The question now -- and the cause of the caveat -- is when Johnson would arrive. The Heat has made it clear publicly and privately that it doesn't want to pay luxury tax this season, so that it can avoid the penalties that come with being a repeater tax team. But, even if just offering Johnson the pro-rated minimum (he's made $174 million prior to his $24 million salary this season), the Heat would have to wait until roughly March 10 to officially add him without exceeding the tax line. 

More as it comes...


Thursday, February 25, 2016

Beno Udrih speaks on foot injury that sidelined him for the season

Beno Udrih was a key role player on San Antonio early in his career.

He had been a nomad since, making five other stops before seeming to find a comfortable home -- at least for the rest of this season -- after Miami acquired him in the Mario Chalmers deal. He isn't spectacular, but had generally provided steady backup point guard play.

Now, on the last year of his contract, he may have played his last game for Miami.

After Wednesday's loss to the Warriors, Udrih stuck around and explained what occurred.

He said an MRI showed a torn ligament in his foot.

"I felt a really sharp pain in my big toe," Udrih said. "It happened in the first couple of minutes of the first quarter. Then I came back out and then back in. It was just getting more sore. Then by halftime, when we were back in the locker room, I couldn't stop over my toe. The pain was really bad, but the x-ray didn't show anything, so I was positive about it. Then the next day showed what it was."

Udrih said, after the surgery, it typically takes three months to heal.

"But I will do whatever it take to maybe come back faster than that," Udrih said.

Three months, after all, would be mid-May.

It's unclear if the Heat season goes that long.

It's also possible that the Heat could cut Udrih and use the roster spot on someone else, especially with Chris Bosh and Tyler Johnson indefinitely unavailable. 

Wednesday, February 24, 2016

Draymond Green worked out for Heat, thought it was good fit

The Miami Heat, coming off a championship, but with an aging core, needed a youth infusion in 2012.

And there, at No. 27, was a seemingly ideal option, a do-everything forward with a winning track record at Michigan State, someone who would have been the perfect protege for Shane Battier. 

A guy named Draymond Green. 

In fact, even some of us dimwits in the media suggested it that night. 

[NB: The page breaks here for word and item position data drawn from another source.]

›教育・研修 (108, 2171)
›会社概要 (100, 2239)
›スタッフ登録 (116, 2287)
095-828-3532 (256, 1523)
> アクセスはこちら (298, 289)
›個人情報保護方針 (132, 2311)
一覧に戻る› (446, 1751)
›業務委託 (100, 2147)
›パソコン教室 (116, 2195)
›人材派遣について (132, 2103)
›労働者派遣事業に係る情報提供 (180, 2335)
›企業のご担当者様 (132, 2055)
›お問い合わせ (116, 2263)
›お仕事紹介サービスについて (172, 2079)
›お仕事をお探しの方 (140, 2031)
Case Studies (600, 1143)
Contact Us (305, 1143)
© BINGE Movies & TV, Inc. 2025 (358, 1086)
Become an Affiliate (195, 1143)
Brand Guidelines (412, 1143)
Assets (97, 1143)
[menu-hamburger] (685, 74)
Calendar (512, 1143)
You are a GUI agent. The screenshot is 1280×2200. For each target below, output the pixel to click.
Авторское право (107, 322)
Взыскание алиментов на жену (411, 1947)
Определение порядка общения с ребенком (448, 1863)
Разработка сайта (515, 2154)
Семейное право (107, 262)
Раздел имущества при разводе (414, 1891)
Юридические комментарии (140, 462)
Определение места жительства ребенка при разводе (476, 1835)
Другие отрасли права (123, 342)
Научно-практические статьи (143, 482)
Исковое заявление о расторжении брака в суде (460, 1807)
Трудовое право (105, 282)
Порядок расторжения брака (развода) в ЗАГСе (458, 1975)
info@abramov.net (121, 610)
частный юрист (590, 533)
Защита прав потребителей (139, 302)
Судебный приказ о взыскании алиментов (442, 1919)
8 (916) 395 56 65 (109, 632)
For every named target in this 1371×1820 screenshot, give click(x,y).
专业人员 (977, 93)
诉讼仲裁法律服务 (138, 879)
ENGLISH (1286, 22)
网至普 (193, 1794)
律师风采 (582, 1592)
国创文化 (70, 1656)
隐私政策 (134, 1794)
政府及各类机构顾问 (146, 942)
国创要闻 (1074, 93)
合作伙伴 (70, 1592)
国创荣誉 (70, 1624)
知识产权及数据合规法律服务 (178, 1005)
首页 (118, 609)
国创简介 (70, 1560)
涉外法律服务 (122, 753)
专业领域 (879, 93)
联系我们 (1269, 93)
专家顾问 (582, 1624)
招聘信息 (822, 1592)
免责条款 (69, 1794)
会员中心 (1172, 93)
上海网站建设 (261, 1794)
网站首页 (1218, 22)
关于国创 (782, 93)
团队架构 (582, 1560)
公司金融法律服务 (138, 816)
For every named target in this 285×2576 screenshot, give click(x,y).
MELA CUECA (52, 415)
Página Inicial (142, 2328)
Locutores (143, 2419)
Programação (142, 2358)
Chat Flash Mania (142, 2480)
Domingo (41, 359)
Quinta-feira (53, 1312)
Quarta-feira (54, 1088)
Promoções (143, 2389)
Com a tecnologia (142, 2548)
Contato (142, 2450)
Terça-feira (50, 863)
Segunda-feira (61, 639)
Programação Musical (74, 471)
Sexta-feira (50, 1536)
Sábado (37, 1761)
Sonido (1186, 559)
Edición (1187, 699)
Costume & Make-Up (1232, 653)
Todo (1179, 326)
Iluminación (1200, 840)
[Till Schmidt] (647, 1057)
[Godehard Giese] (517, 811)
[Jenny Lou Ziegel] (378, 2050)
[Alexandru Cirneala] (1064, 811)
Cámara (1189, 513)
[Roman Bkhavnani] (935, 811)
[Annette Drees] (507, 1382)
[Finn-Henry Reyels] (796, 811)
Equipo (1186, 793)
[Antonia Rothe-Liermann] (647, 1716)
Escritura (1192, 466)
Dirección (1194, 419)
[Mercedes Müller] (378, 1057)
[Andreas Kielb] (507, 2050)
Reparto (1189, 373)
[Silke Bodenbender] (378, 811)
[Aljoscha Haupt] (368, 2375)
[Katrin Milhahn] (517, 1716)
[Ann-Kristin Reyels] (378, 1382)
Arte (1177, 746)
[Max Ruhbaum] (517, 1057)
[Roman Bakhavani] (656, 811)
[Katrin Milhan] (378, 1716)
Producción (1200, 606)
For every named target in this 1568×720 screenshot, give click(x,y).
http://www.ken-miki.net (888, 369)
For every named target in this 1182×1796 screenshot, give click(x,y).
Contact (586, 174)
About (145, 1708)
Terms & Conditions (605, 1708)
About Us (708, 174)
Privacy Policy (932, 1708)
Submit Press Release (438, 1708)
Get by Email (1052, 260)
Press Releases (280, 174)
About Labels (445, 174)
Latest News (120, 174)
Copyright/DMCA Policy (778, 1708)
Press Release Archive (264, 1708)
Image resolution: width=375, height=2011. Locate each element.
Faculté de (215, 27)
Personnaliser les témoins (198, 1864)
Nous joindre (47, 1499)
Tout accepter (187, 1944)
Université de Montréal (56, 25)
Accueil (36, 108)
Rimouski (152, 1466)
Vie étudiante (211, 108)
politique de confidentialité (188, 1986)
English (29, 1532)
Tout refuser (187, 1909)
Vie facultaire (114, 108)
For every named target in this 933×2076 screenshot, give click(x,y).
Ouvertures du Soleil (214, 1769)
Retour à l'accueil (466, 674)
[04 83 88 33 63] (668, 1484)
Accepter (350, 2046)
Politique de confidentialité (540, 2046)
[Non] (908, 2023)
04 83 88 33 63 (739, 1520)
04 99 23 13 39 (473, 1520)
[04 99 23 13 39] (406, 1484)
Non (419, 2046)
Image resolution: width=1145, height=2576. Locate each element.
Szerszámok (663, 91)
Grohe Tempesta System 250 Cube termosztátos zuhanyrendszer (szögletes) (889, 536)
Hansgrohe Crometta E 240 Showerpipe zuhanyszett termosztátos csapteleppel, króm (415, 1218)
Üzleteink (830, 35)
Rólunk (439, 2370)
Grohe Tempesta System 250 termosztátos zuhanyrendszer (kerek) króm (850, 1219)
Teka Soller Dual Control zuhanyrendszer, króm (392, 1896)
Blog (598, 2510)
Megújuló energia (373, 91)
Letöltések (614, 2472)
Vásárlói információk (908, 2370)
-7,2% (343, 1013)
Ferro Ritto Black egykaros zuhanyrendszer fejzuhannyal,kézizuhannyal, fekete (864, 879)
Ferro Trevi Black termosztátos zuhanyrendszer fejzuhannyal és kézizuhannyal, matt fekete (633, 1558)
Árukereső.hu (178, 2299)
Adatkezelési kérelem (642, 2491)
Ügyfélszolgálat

Tim Hardaway, who was in the organization at the time, was among those who had made the case for it.

But the Heat was concerned about Green's body type, among other things, and instead took Arnett Moultrie with the intention of sending the Mississippi forward to the Philadelphia 76ers for a future first-round pick. Later, the Heat flipped that draft pick to dump the contract of Joel Anthony on the Boston Celtics, for cap, tax and flexibility reasons.

Green went 35th to Golden State, the fifth pick of the second round, five slots after the Warriors took Festus Ezeli, 28 slots after the Warriors took Harrison Barnes. 

Now he's an All-Star.

"I did work out for the Heat," Green confirmed Wednesday. 

Did he think that would have been a good fit?

"I thought it would have been but it didn't happen," Green said. "So I found a great fit."

He laughed.

"We're all looking to go from good to great, right?"